In the stretch of records from the line containing "This screenshot has height=306, width=479." through the line containing "Action: 149,37", switch "heading" to "title" and give those lines again with nothing else changed. Leave the pictures out of your answer.

■ Listed entries:
○ ○ ○

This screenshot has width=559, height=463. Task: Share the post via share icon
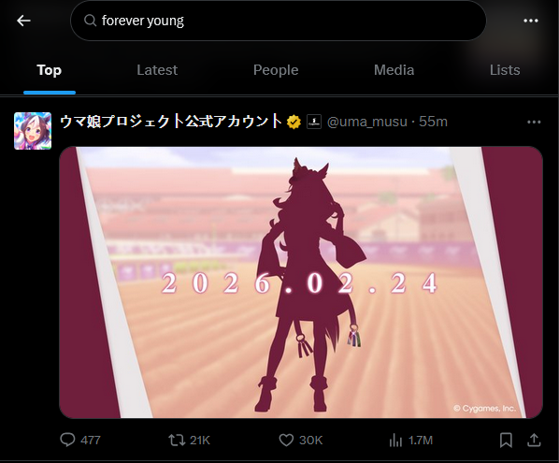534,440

○ ○ ○

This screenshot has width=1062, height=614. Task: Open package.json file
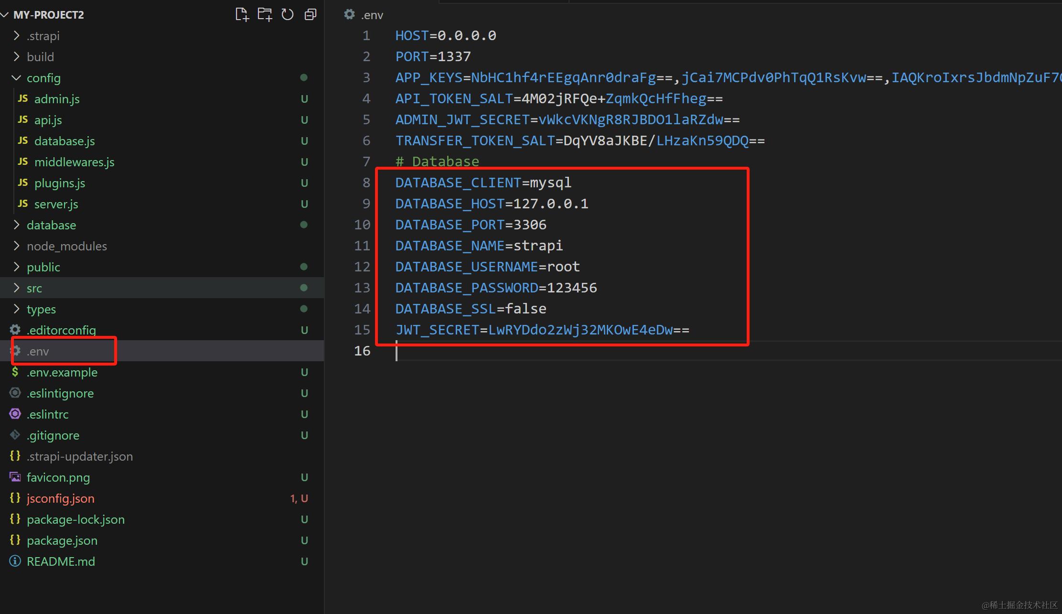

○ ○ ○

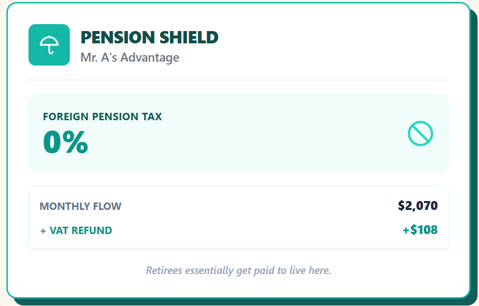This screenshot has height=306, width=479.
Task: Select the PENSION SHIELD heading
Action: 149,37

○ ○ ○

■ Task output:
This screenshot has height=306, width=479.
Task: Select the PENSION SHIELD title
Action: 149,37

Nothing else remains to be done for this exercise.